* [TASK OBJECTIVE]
Please transcribe every record below exactly, leaving out the pictures.

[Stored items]
══════════

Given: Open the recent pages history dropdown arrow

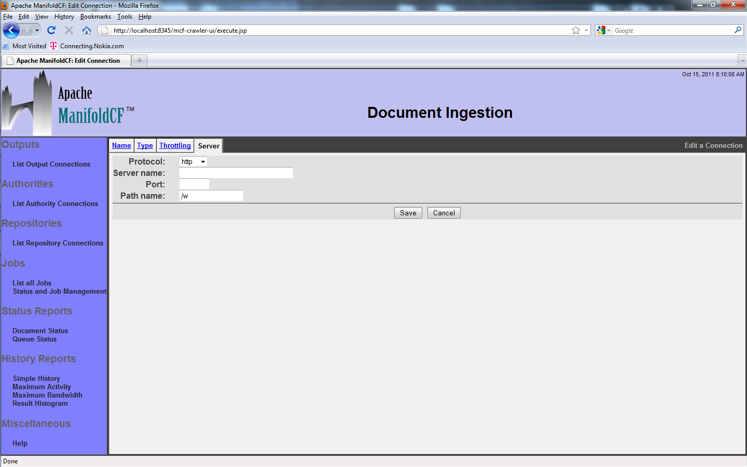Looking at the screenshot, I should [x=37, y=31].
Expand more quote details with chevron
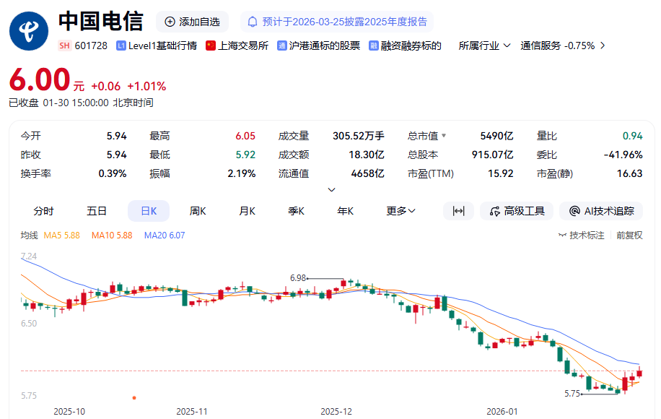The image size is (661, 419). (x=331, y=190)
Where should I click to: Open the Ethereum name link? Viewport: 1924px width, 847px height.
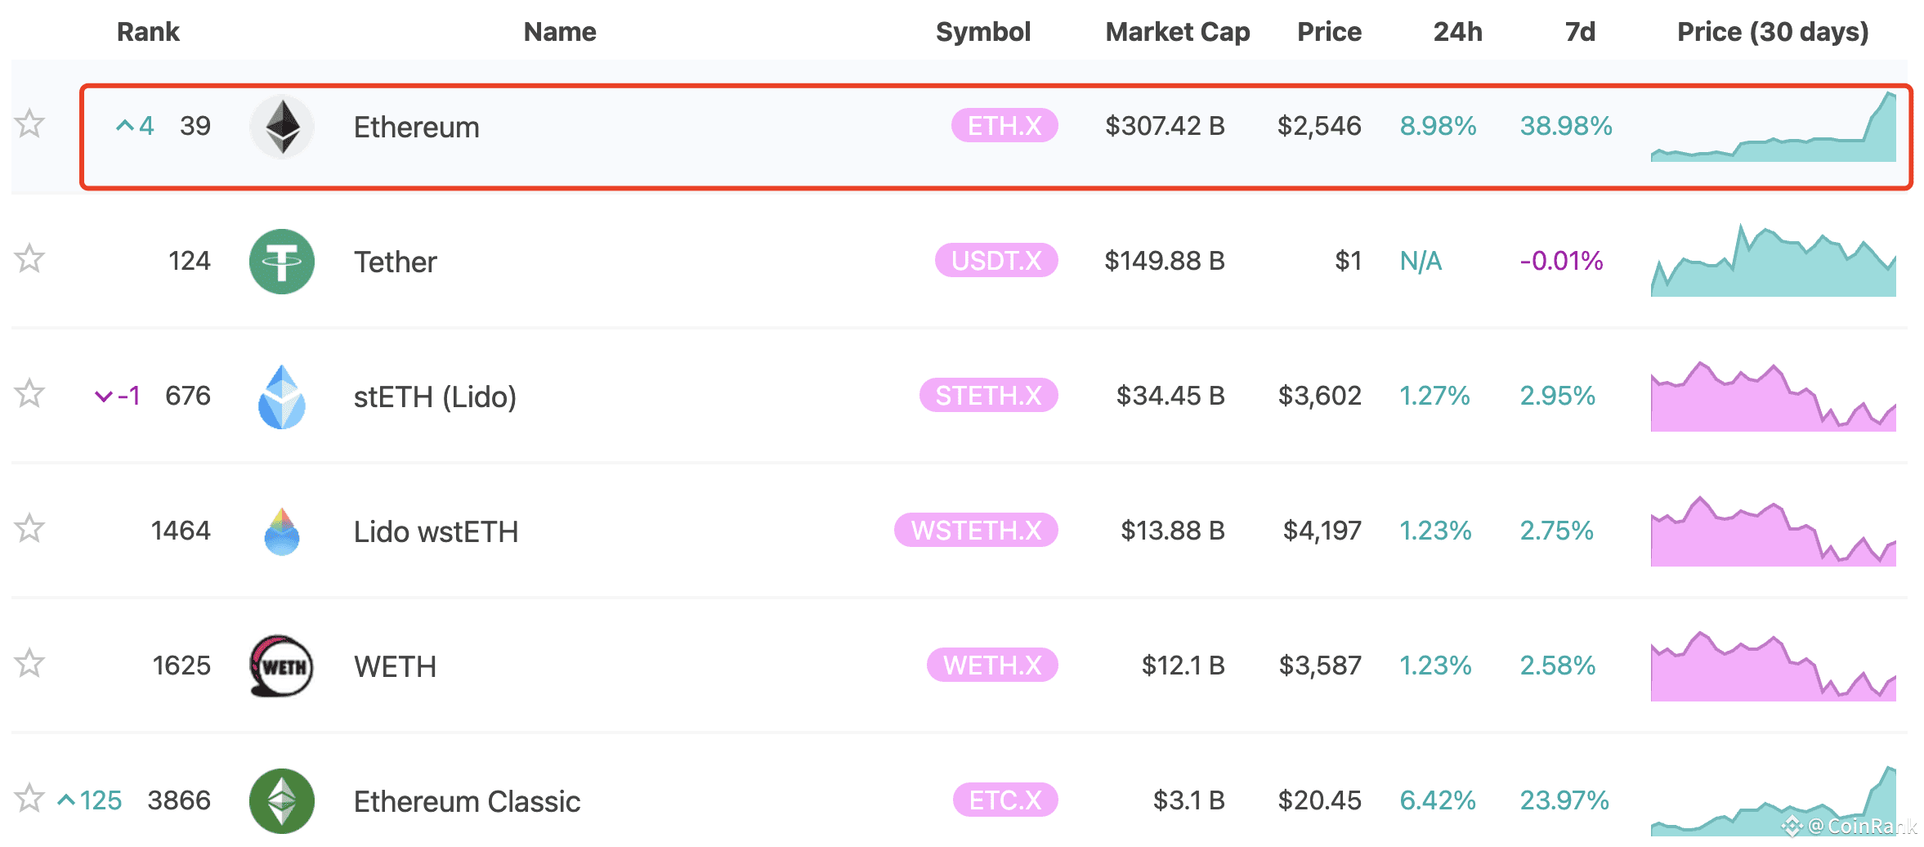pos(417,127)
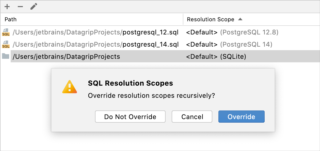Click the Remove path icon
Image resolution: width=320 pixels, height=151 pixels.
pos(20,7)
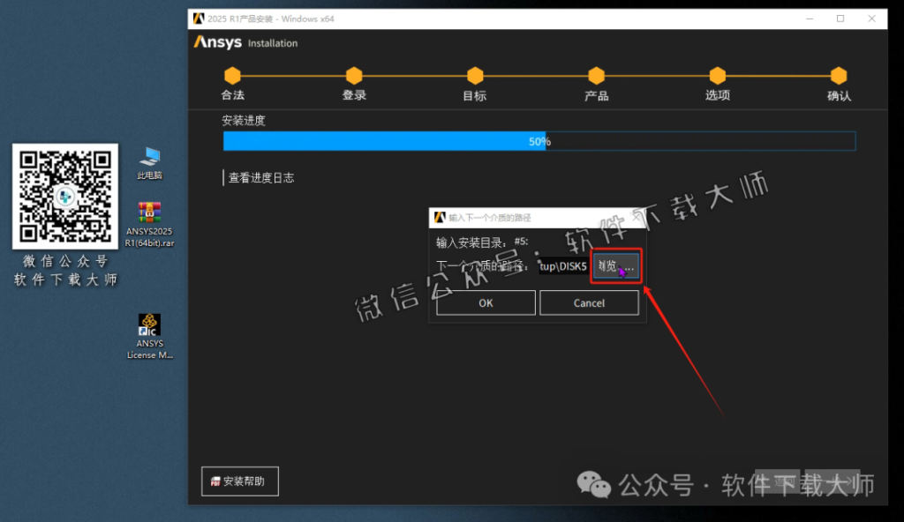Click the DISK5 media path input field
904x522 pixels.
563,265
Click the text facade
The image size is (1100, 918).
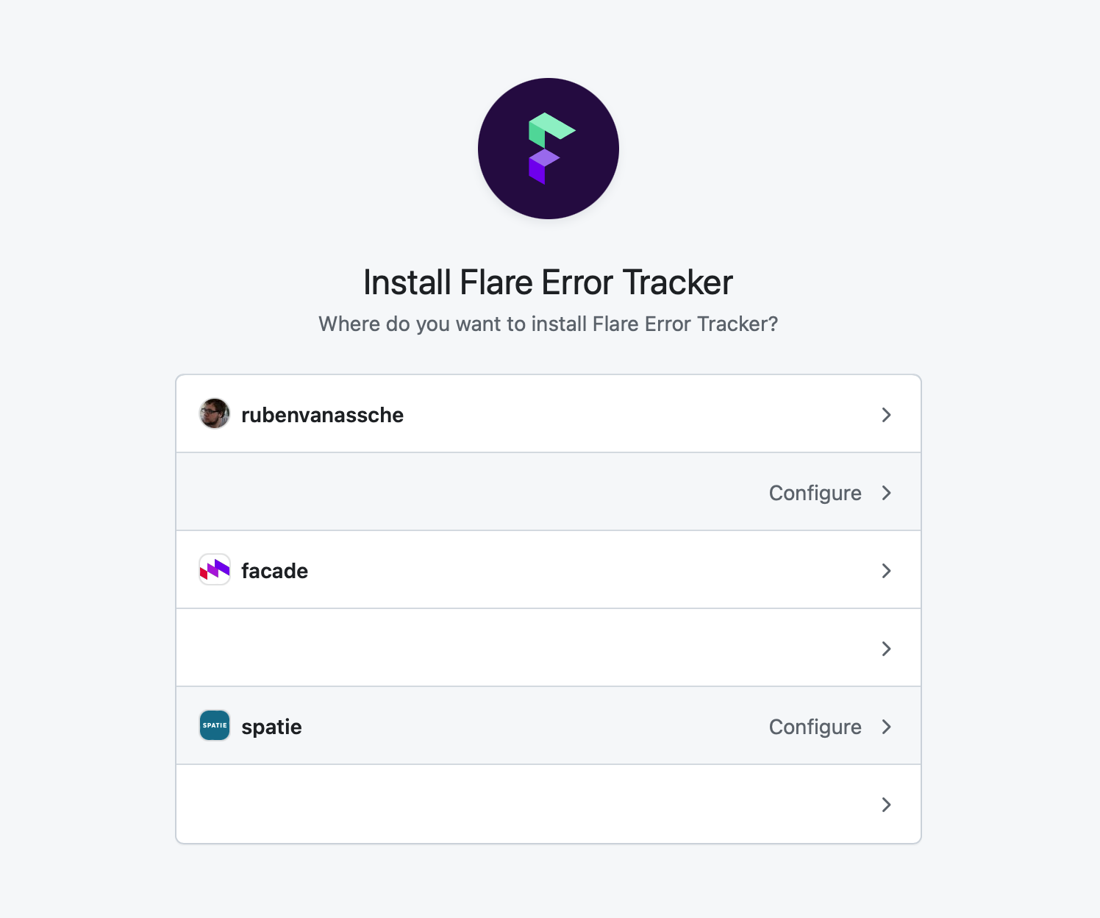(275, 571)
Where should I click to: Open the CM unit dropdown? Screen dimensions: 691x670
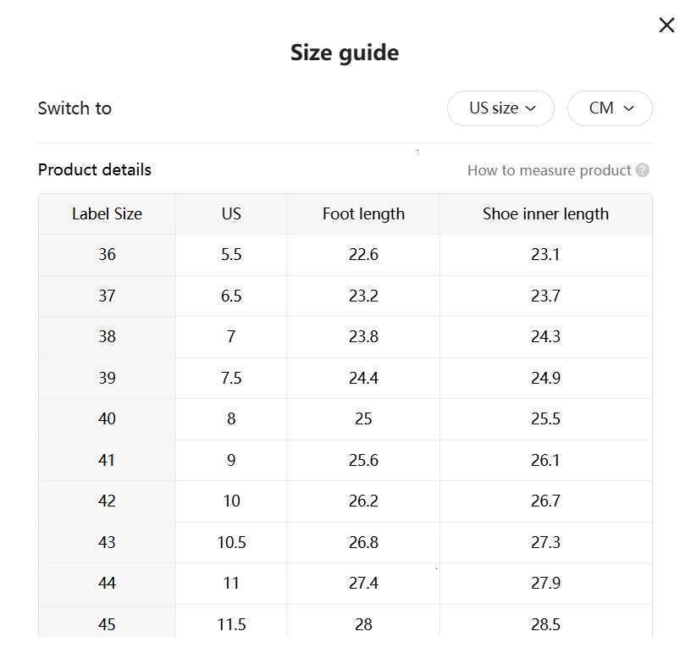click(x=610, y=108)
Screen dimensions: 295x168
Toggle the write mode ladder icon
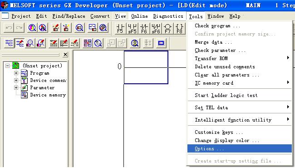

══════════

* [EXPECTED OUTPUT]
Given: Open the recent pages history dropdown arrow

Looking at the screenshot, I should [x=37, y=31].
Expand more quote details with chevron
The image size is (661, 419). (x=331, y=190)
Where should I click to: Open the Ethereum name link? Viewport: 1924px width, 847px height.
pos(417,127)
Click the Remove path icon
Image resolution: width=320 pixels, height=151 pixels.
pos(20,7)
Click the DISK5 media path input field
904x522 pixels.
563,265
Click the text facade
The image size is (1100, 918).
(275, 571)
Where should I click to: Open the CM unit dropdown? Screen dimensions: 691x670
click(x=610, y=108)
Screen dimensions: 295x168
Toggle the write mode ladder icon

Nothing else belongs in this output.